Long-Term Outcomes of Delirium

An episode of delirium can have devastating short- and long-term consequences. Impairments of executive function, language, praxis, planning activities, attention, and concentration are often the earliest impairments seen post-delirium, both in older [121] and younger adults (49-65 years; [122]). Evidence suggests selfreported memory and executive functioning deficits appear to be somewhat persistent over the first 12 months after delirium [123].

Persistent delirium (duration > 1 week) occurs in up to 24 % of people after an episode of delirium [124]. Persistent delirium is associated with older age, male gender and delirium severity, and is more frequent in those with preexisting comorbid dementia [125]. Furthermore, certain forms of cancer (e.g., breast cancer) and terminal malignant diseases in general [126,127], as well as infections that respond late to delirium management (e.g., > 1 week) are also associated with persistent delirium [125].

In older people, delirium on its own or when superimposed on dementia [128, 129] is a strong predictor of functional dependence, institutionalization, and mortality in older patients. Residual subsyndromal delirium is a predictor of slower recovery and is associated with a higher degree of cognitive and functional impairment during the acute episode [130]. Meagher et al. suggest that subsyndromal delirium has a prevalence of 27 % post episode of delirium [131].

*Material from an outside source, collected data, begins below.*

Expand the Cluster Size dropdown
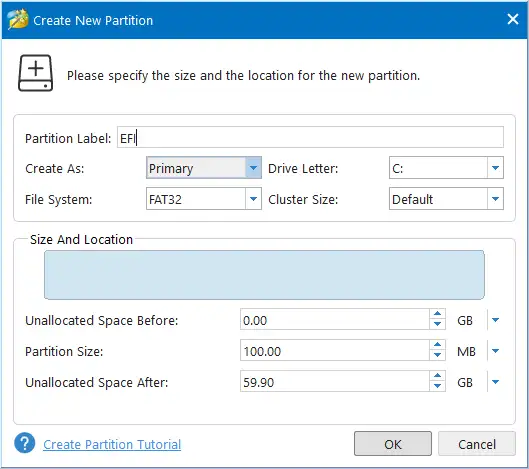529x469 pixels. click(x=495, y=199)
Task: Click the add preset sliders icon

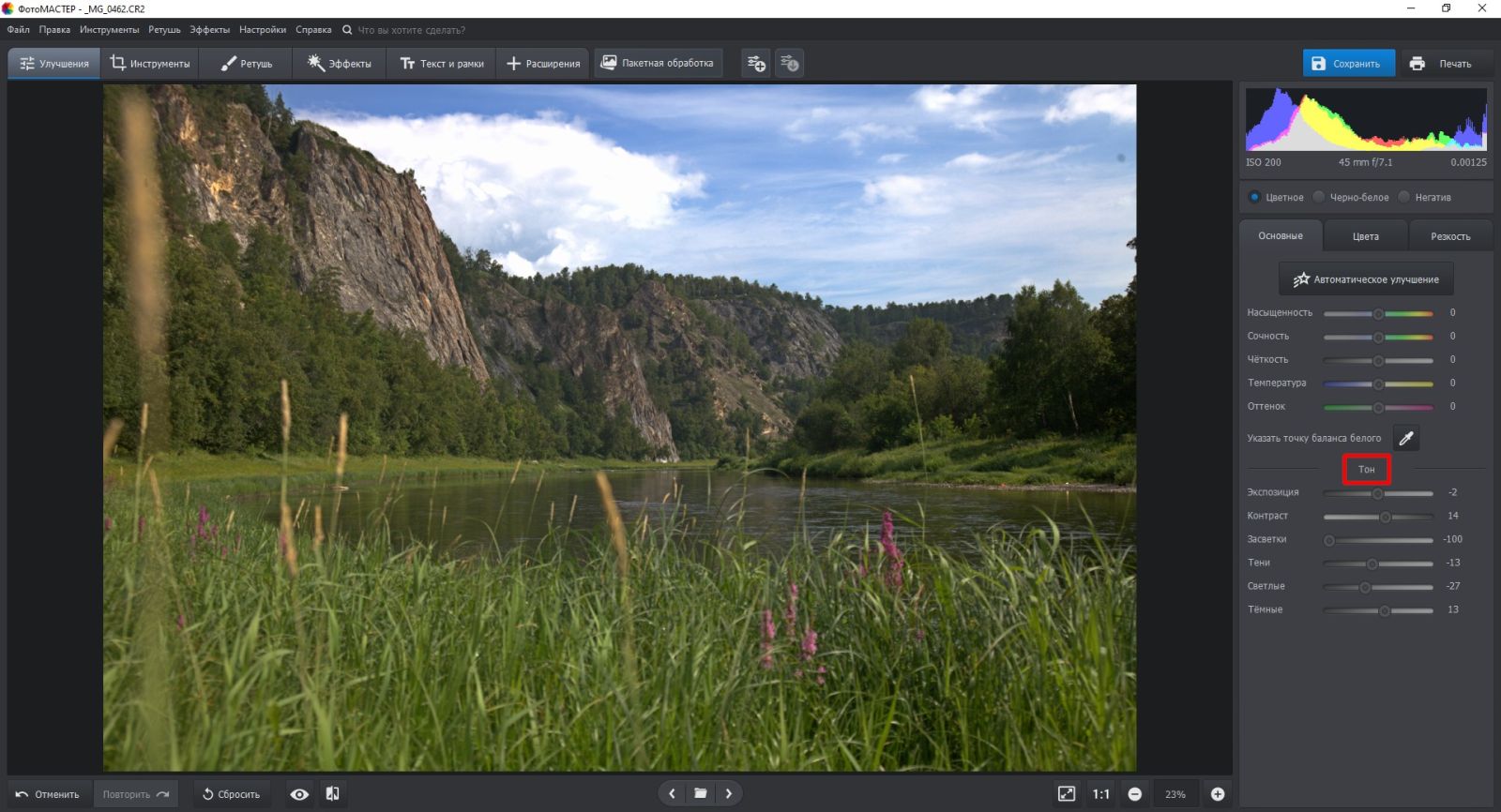Action: (x=756, y=64)
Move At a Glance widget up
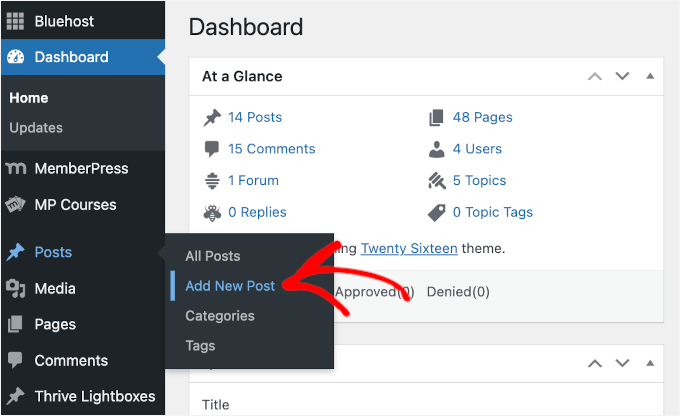The height and width of the screenshot is (416, 680). point(595,76)
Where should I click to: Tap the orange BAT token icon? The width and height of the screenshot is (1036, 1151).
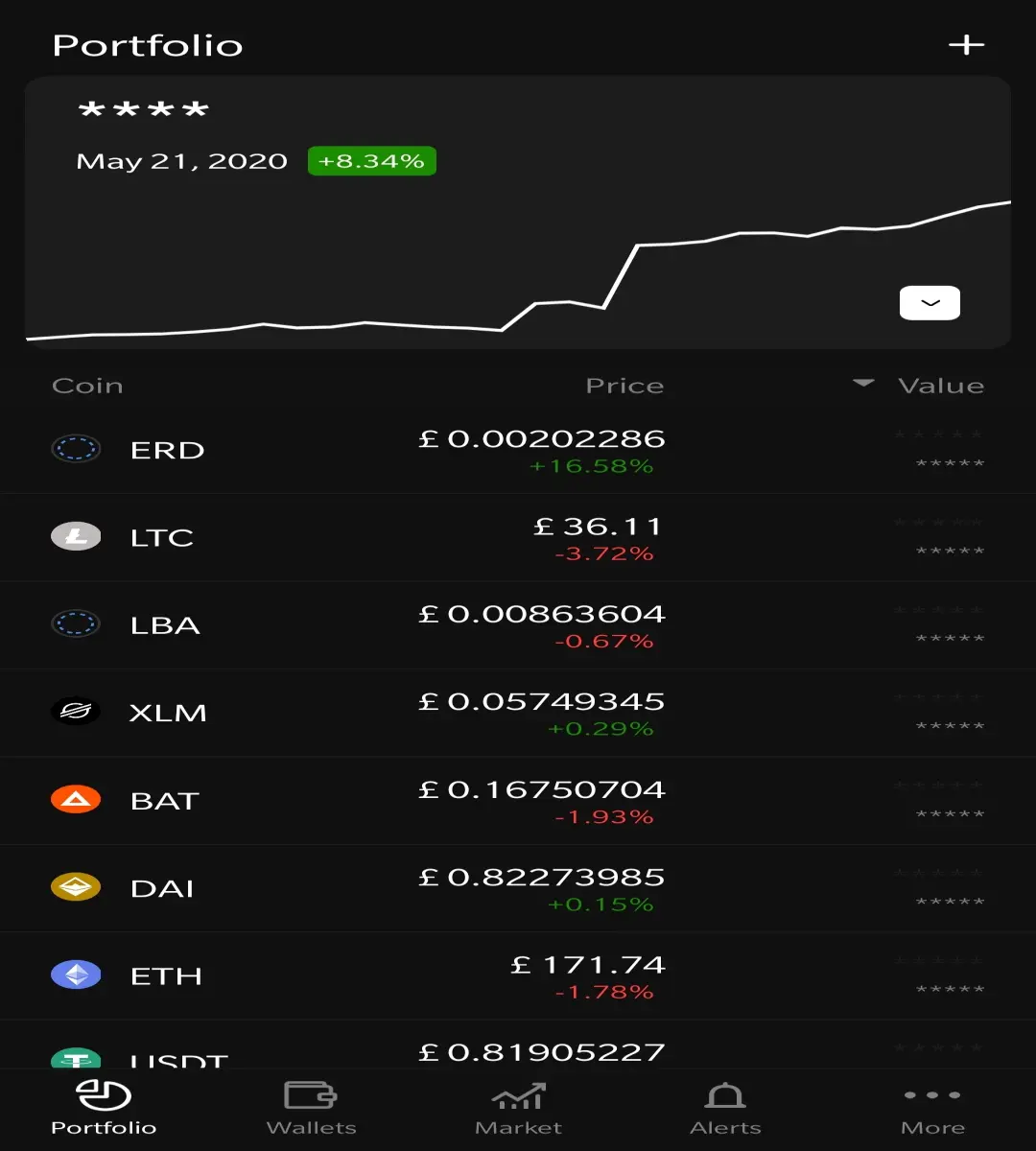pos(76,799)
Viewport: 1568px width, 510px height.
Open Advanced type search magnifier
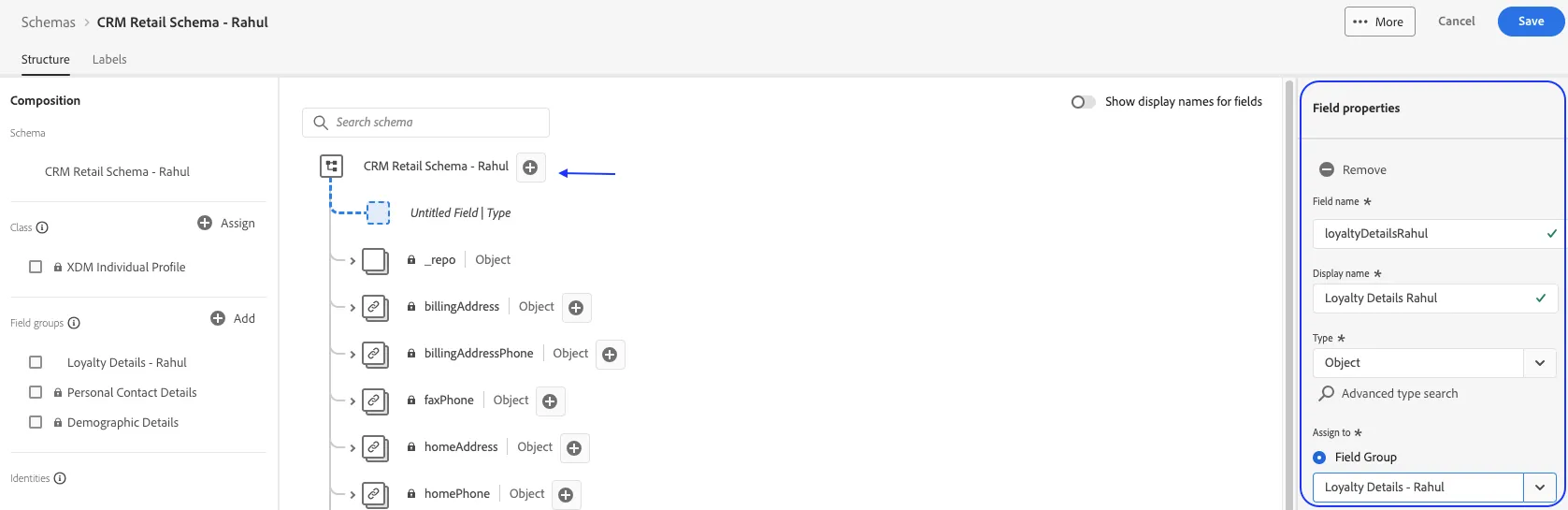[1327, 393]
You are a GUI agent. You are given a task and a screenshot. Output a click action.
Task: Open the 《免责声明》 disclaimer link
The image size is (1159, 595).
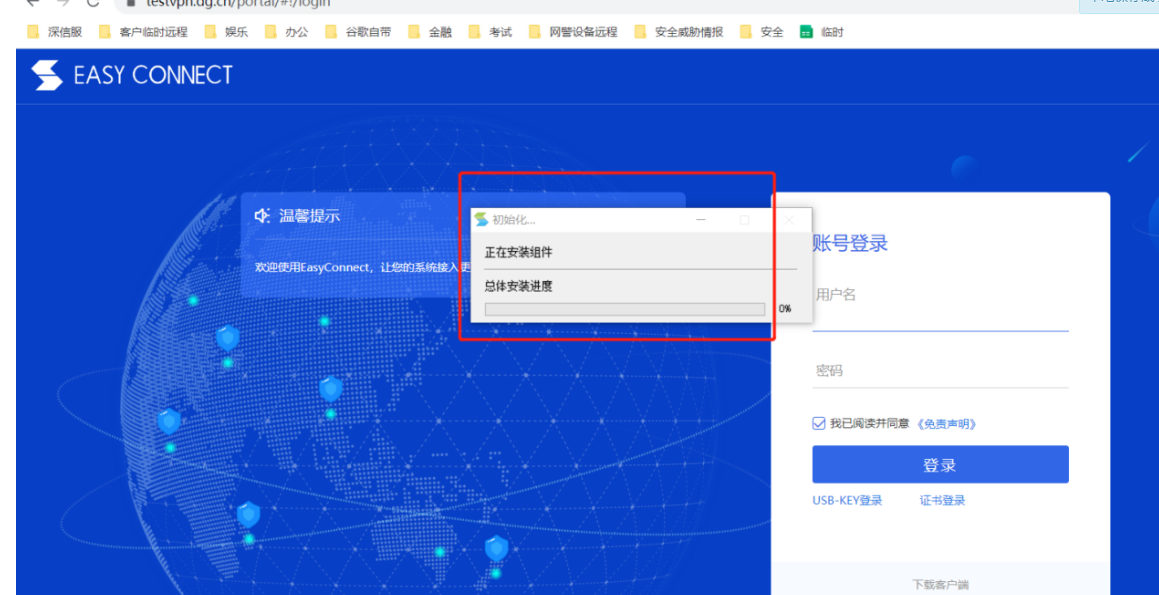click(x=946, y=424)
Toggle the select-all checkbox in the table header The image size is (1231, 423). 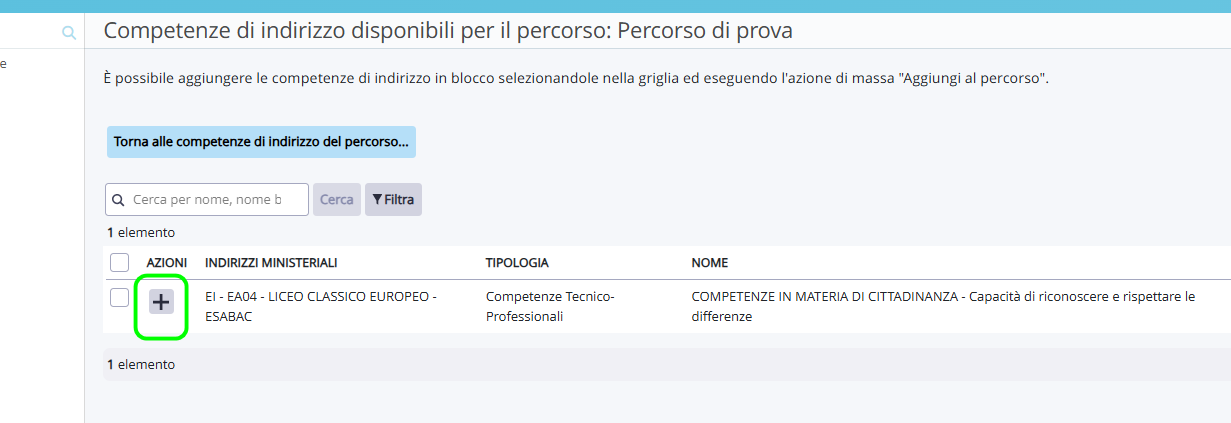(119, 263)
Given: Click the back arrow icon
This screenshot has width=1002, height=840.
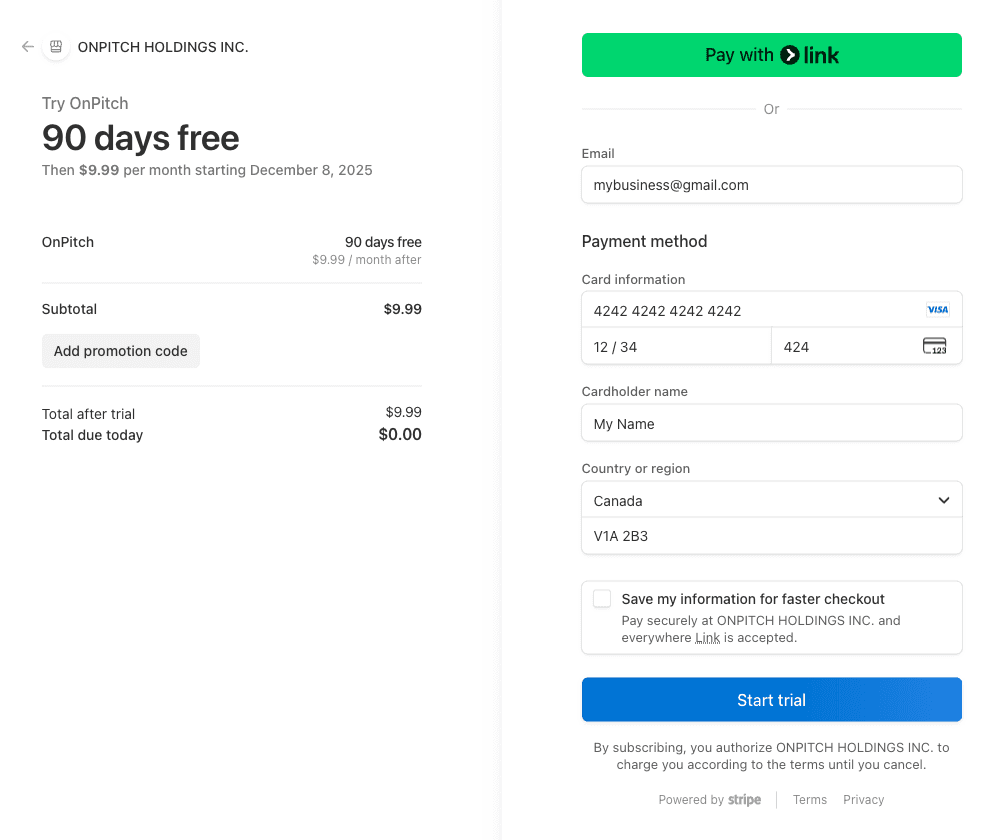Looking at the screenshot, I should tap(28, 47).
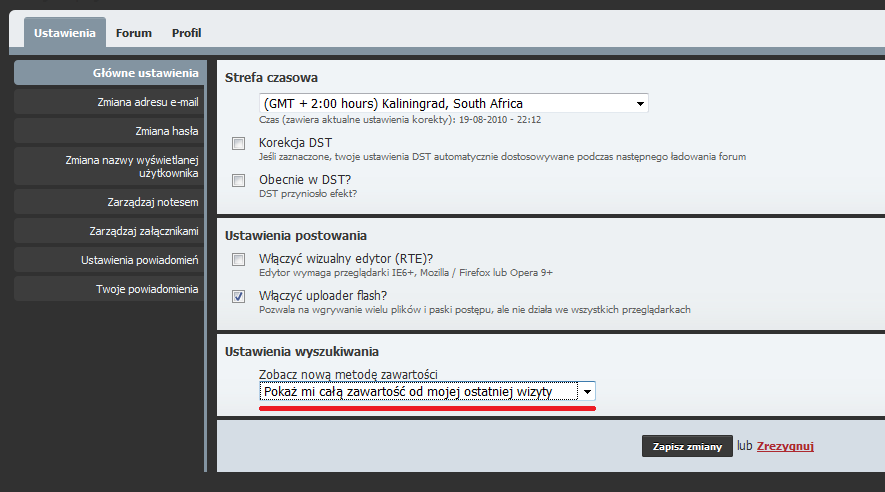The width and height of the screenshot is (885, 492).
Task: Select Główne ustawienia in sidebar
Action: pyautogui.click(x=109, y=73)
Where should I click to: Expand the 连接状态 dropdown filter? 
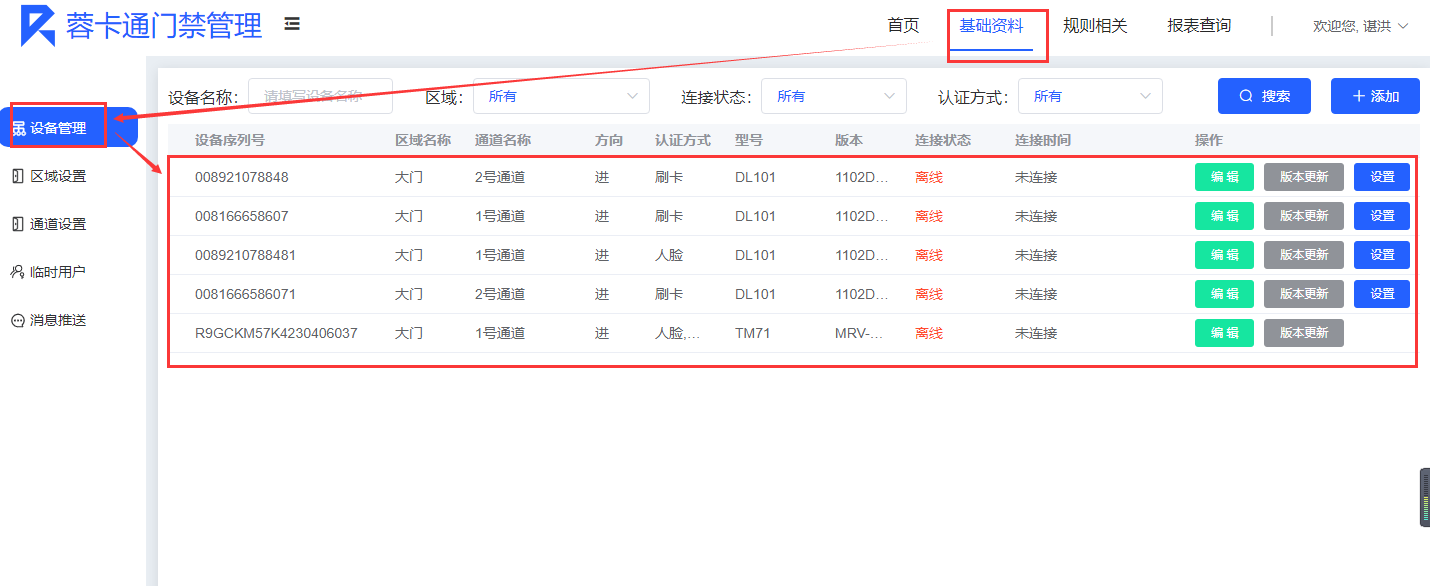(833, 96)
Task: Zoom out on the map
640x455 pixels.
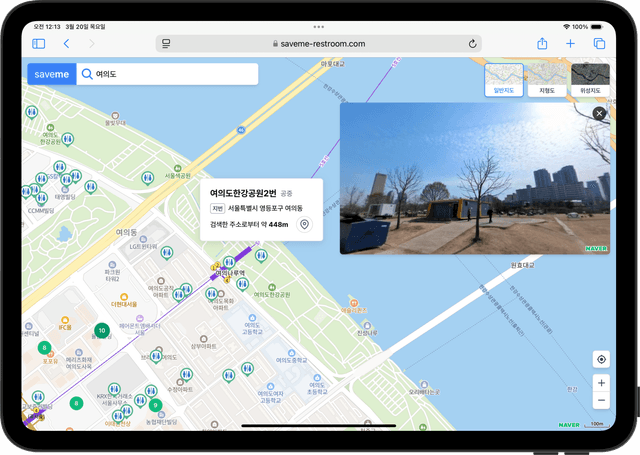Action: point(600,401)
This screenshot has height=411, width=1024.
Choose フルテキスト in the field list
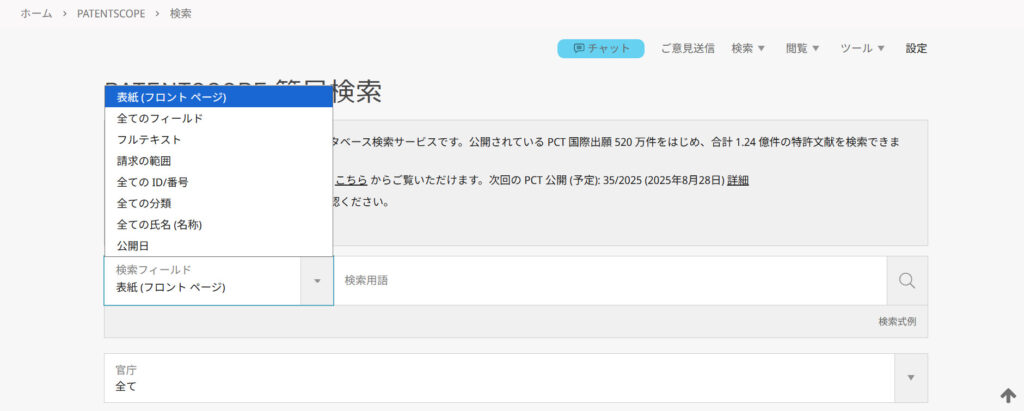(x=149, y=139)
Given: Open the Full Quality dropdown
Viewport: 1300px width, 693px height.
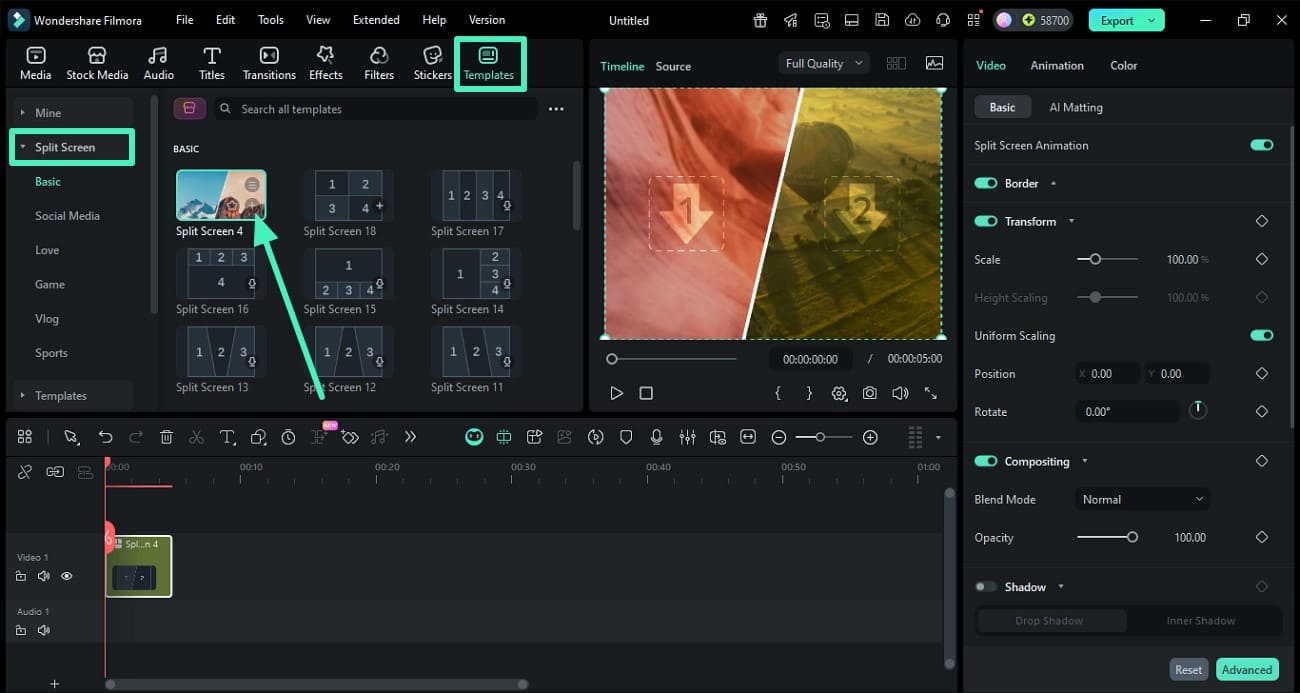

The relationship between dementia and delirium remains an important issue, both in terms of risk factors and long-term outcome. On average, 20-28 % of subjects with an episode of delirium remain cognitively impaired at 6 months’ period [132, 133]. The prevalence of long-term cognitive impairment (consisting of worsening of both global cognition and executive function; [122]) following delirium increases to 40 % after 2 years [134] and 69 % after 5 years [135]. Although there is limited evidence to link certain delirium subtypes to dementia progression, hypoac- tive delirium may be associated with prolonged cognitive impairment with disorientation to time and place and visuospatial impairment, thought to serve as predictors of both hypoactive and mixed delirium subtypes [136]. Hypoactive delirium, especially in conjunction with psychosis, is characterized with more severe cognitive impairment compared to hyperactive delirium [137].

A Finnish longitudinal population-based study of general-aged communitydwelling individuals found the use of benzodiazepines, psychotropics, and antidepressants to be associated with more rapid cognitive decline when used alone or in combination [138]. This finding was consistent with another study that reported an association between commonly prescribed medications and cognitive decline in Alzheimer’s disease [139].

The studies addressing the relationship between delirium and post-delirium cognitive functioning are largely conducted on a smaller number of subjects and with variable duration of follow-up, from 1 week [140] to several years (2-10 years; [134, 135, 141-146]). Variable cognitive outcomes following an episode of delirium can range from no significant detriment to an increased risk of cognitive deterioration [143,147]. In particular, a higher risk of post-delirium cognitive decline is asociated with stroke and hip fracture [146]. Interestingly, studies on post-delirium cognitive decline following hip fracture indicate a potential long-term risk which may increase with time, OR = 5.8 at 6 months [148] and 12.2 at 38 months [144], with a high rate of cognitive impairment post-delirium remaining for years (OR = 8.7 in a community-based study with a follow-up of up to 10 years; [55]). In summary, there is a clear evidence that delirium accelerates cognitive decline.

Variability exists between studies that examined the risk of developing dementia following delirium. In part, this was secondary to variations in assessment protocols and instruments utilized with only a number of studies throughout the last two decades meeting either DSM-III-R, DSM-IV, NINCDS-ADRDA, or NINDS- AIREN criteria for dementia [55,134,135,141,145,146,148]. However, evidence would support the notion that delirium is a risk factor for developing dementia in cognitively intact people [135].